La vie réelle n'est pas aussi réaliste qu'on le croit.

 

Un soir, après un repas de classe organisé par un professeur de la fac, notre petit groupe d'étudiants décida de finir la soirée dans un bar (Le Filochard), à l'ambiance vaguement glauque mais toujours animée. C'était le prof lui-même qui avait parlé de ce bar, pour plaisanter... sauf que le second degré n'avait pas été perçu par certains, de sorte qu'il se sentit obligé de nous accompagner là-bas. Comme on discutait en tas à l'extérieur, quelques énergumènes à l'hygiène douteuse (et à l'hydratation et « cigarettes » encore plus douteuses) s'approchèrent de nous. En entendant que notre prof avait fait des études de philo dans une université de Paris, l'un d'eux s'écria : "Hé ! mais moi aussi !" et les voilà partis tous les deux à discuter d'élèves, de professeurs et de recoins cachés de la fac. La situation, déjà plutôt absurde à la base (voir son prof, hyper cultivé dans tous les domaines, toujours bien sapé, au vocabulaire soigné et étudié, en train de taper la causette à un mec bourré et/ou shooté), devint de plus en plus comique lorsque les trois personnages se sont réellement octroyés une place dans notre cercle.

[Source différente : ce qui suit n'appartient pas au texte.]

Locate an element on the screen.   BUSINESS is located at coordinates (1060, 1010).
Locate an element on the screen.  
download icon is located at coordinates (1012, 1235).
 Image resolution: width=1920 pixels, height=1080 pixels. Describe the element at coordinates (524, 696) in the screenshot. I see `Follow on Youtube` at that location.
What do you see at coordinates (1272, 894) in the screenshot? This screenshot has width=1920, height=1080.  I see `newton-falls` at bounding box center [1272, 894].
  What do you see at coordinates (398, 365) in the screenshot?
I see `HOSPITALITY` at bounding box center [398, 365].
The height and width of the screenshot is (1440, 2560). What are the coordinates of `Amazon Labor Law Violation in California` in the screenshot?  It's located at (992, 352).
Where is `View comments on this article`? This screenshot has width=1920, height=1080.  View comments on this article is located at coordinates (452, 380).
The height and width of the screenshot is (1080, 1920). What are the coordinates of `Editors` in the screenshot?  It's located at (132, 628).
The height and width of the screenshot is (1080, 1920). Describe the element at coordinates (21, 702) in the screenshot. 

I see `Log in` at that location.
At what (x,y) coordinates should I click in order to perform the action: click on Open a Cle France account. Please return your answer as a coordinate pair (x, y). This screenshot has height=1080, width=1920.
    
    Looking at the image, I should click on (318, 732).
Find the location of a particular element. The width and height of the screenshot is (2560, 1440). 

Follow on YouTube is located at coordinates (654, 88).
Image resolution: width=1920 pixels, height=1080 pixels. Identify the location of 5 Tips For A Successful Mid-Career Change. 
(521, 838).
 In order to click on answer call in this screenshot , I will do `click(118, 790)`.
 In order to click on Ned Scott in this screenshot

Comme nous ne nous connaissions déjà pas très bien entre nous, une fois la conversation entre anciens terminée, s'installa un léger blanc... vite rompu par l'intervention du philosophe à l'équilibre vacillant qui jugea le moment approprié (et à juste titre) pour balancer : "Le silence est la matrice du son".

Je ne sais pas ce que vous en pensez, mais je trouve finalement cela assez criant (le cas de le dire, hahA !) de vérité ! S'il n'y avait pas de silence, il n'y aurait pas de bruit non plus, non ? ou alors on ferait plus la distinction entre les sons... bref, comme quoi la vérité sort de la bouche des bourrés (ou pas).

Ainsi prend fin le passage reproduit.